Наша семья жила под Москвой в Новогиреево, там у нас свой дом был, а Богу молиться мы в Никольское ездили или в Перово, а в свой приходский храм не ходили - батюшка не нравился и дьякон тоже. Господь их судить будет, не мы, но только даже порог храма переступать тяжело было, до того он был запущен и грязен, а уж о том, как служили, и вспоминать не хочется. Народ туда почти и не ходил, если наберется человек десять, то и слава Богу.
Потом батюшка умер, а вскоре за ним и диакон, к нам же нового священника прислали, отца Петра Константинова. Слышим от знакомых, что батюшка хороший, усердный.
Когда первый раз в храм вошел и огляделся, то только головой покачал, а потом велел сторожихе воды нагреть и, подогнув полы подрясника, принялся алтарь мыть и убирать. Даже полы там своими руками вымыл, а на другой день после обедни попросил прихожан собраться и помочь ему храм привести в надлежащий вид.
Нам такой рассказ понравился, и в первую же субботу мама пошла ко всенощной посмотреть на нового батюшку. Вернулась довольная:
- Хороший батюшка, Бога любит.
После этого, вслед за мамой, и мы все начали ходить в свой храм, а сестра пошла петь на клирос. Потом мы с отцом Петром подружились, и он стал нашим частым гостем.
Был он не больно ученый, но добрый, чистый сердцем, отзывчивый на чужое горе, а уж что касается его веры, то была она несокрушимой. Женат он не был.
- Не успел. Пока выбирал да собирался, все невесты замуж повыходили, - шутил он.
Снимал он в Гирееве комнату и жил небогато, но нужды не знал.
Как-то долго его у нас не было, и когда он, наконец, пришел, мама спросила:
- Что же вы нас, отец Петр, забыли?
- Да гость у меня был, епископ... Только-только из лагеря вернулся и приехал прямо в Москву хлопотать о восстановлении. Родных у него нет, знакомых в Москве тоже не нашел, а меня он немного знал, вот и попросился приютить. А уж вернулся какой! Старые брюки на нем, куртка рваная, на голове - кепка, и сапоги каши просят, и это все его имение. А на дворе - декабрь! Одел я его, обул, валенки купил новые, подрясник свой теплый отдал, деньжонок не много, и вот три недели он у меня жил, на одной койке спали, другой хозяйка не дала. Подкормил я его немного, а то он от ветра шатался, и вчера проводил, назначение ему дали. Уж как благодарил меня, никогда, говорит, твоей доброты не забуду. Да, привел меня Господь такому большому человеку послужить.
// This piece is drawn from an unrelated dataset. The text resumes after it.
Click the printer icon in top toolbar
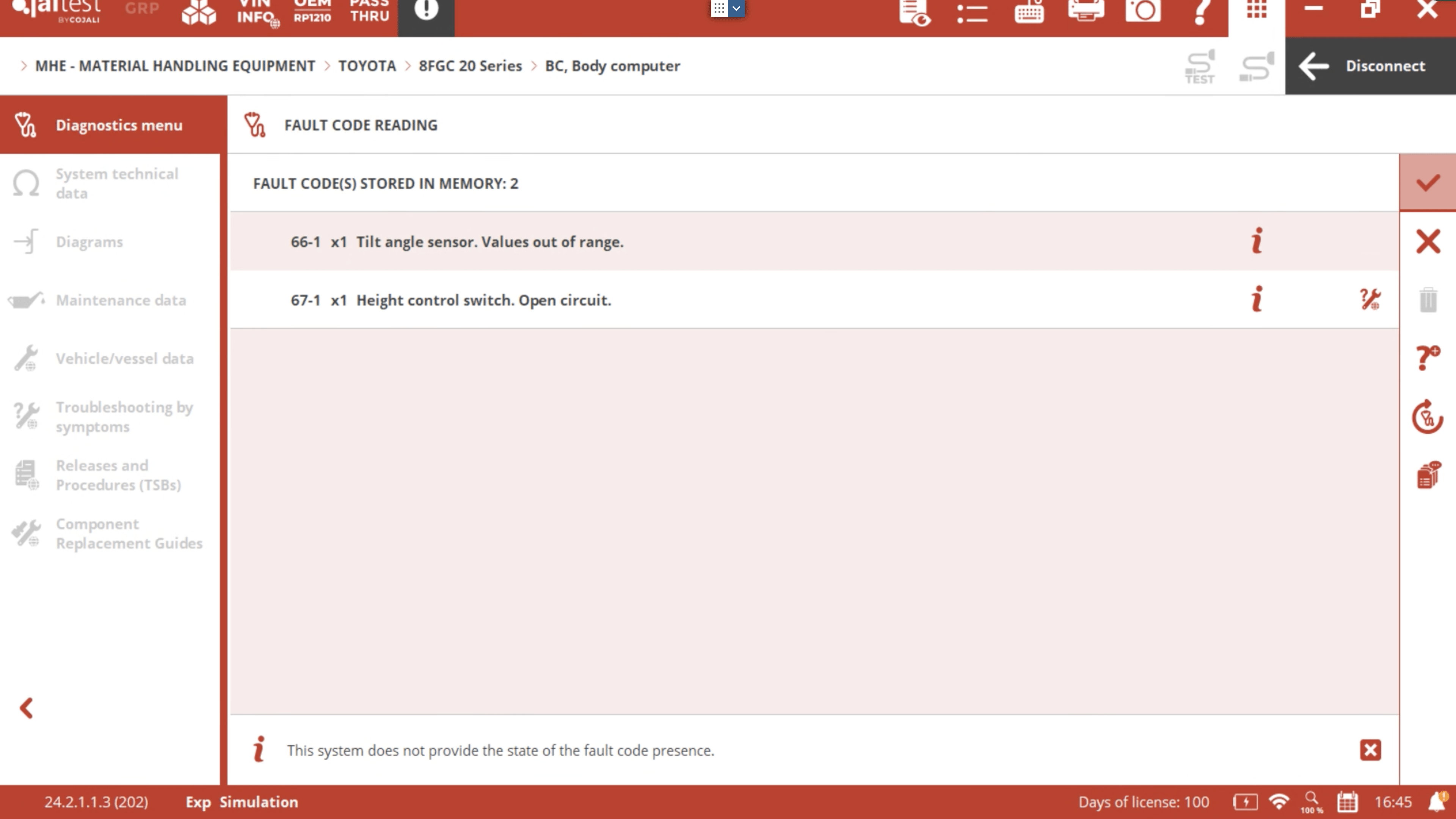 [x=1086, y=11]
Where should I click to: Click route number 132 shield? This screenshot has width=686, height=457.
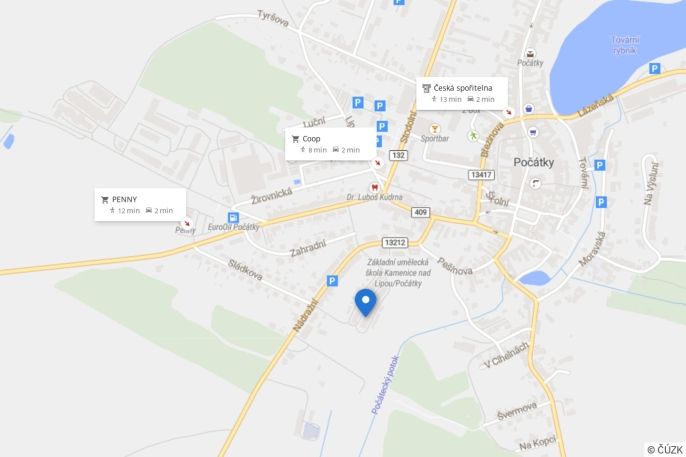398,155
Прошло полгода, и отца Петра ночью взяли. Был 1937 год. Потом его сослали на десять лет в концлагерь. Вначале духовные дети ему помогали и посылали посылки с вещами и продуктами, но когда началась война, о нем забыли, а когда вспомнили, то и посылать было нечего, все голодали. Редко, редко, с большим трудом набирали посылки. Потом распространился слух, что отец Петр умер.
Но он был жив и страдал от голода и болезней. В конце 1944 года его, еле живого, выпустили и дали направление в Ташкент.
- Поехал я в Ташкент, - вспоминал потом отец Петр, - и думал: там тепло, дай продам свой ватник и хлеба куплю, а то есть до смерти хочется. А дорога длинная, конца нет, на станциях все втридорога, и деньги вмиг вышли. Снял с себя белье и тоже продал, а сам в одном костюме из бумажной материи остался. Холодно, но терплю - доеду скоро.
Вот добрался до Ташкента и скорей пошел в церковное управление. Говорю, что я священник, и прошу хоть какой-нибудь работы. А на меня только руками замахали: «Много вас таких ходят, предъяви сначала документы». Я им объясняю, что только что из лагеря прибыл, что документы в Москве и я их еще не успел запросить, и опять прошу любую работу дать, чтобы не умереть с голода до того времени, пока документы придут. Не слушают, выгнали. Что делать? Пошел у людей приюта просить, на улице-то ведь зима. Гонят. «Ты, - говорят, страшный да вшивый и того гляди умрешь. Что с тобой мертвым делать? Иди к себе!» Стал на паперти в кладбищенском храме с нищими, хоть на кусок хлеба попросить - побили меня нищие: «Уходи прочь, не наш! Самим мало подают». Заплакал я с горя, в лагере и то лучше было. Плачу и молюсь: «Божия Матерь, спаси меня!».